The NATIONAL ASSOCIATION OF REALTORS® has long urged Congress to enact legislation to establish a federal reinsurance program to help homeowners insure themselves from losses due to earthquakes, hurricanes and other natural disasters. H.R. 21, "The Homeowners' Insurance Availability Act," has been introduced in Congress this year to authorize the establishment of a federal reinsurance program for state disaster programs. Such a plan is needed to make sure homeowners are able to purchase natural disaster insurance at an affordable cost, and to reduce the circumstances in which insurance companies cancel the policies of homeowners in good standing because they are deemed too risky due to the possibility of a natural disaster.

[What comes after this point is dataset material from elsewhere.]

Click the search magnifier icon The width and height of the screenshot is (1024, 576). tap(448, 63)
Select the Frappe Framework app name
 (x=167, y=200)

H.R. 21 protects against major catastrophes that reach beyond the scope of state programs. Although state disaster programs have helped keep homeowners' insurance available, neither state plans or the private industry have the capacity to cover risk posed by gigantic disasters that cut through numerous highly populated areas. The bill promotes fiscal responsibility by establishing a federal program that promotes insurance coverage for those at risk of property losses from a natural disaster. It correctly places the responsibility for shouldering the cost of disaster preparedness and response with those who are at risk.

In an NAR survey released last year, respondents reported that an estimated 2,450 transactions fell through in 1997 due to difficulties in obtaining disaster insurance. Seventy-five percent of the respondents cited unaffordability as the reason insurance was not obtained. The problem of insufficient real estate protection is not isolated to just a few areas; rather, it affects much of the East Coast, as well as the West Coast, the Gulf Coast areas of the South, and several Midwest states in the vicinity of the New Madrid fault.

The ultimate victim of the homeowners' insurance crisis is the consumer who is frustrated in his or her attempt to realize the American Dream of homeownership. Without insurance coverage, lenders will not issue mortgages, effectively shutting prospective buyers out of the market. Moreover, people who already own their own homes may decide the cost of insurance does not justify continuing to own. Or, they may gamble, go unprotected, and risk losing everything.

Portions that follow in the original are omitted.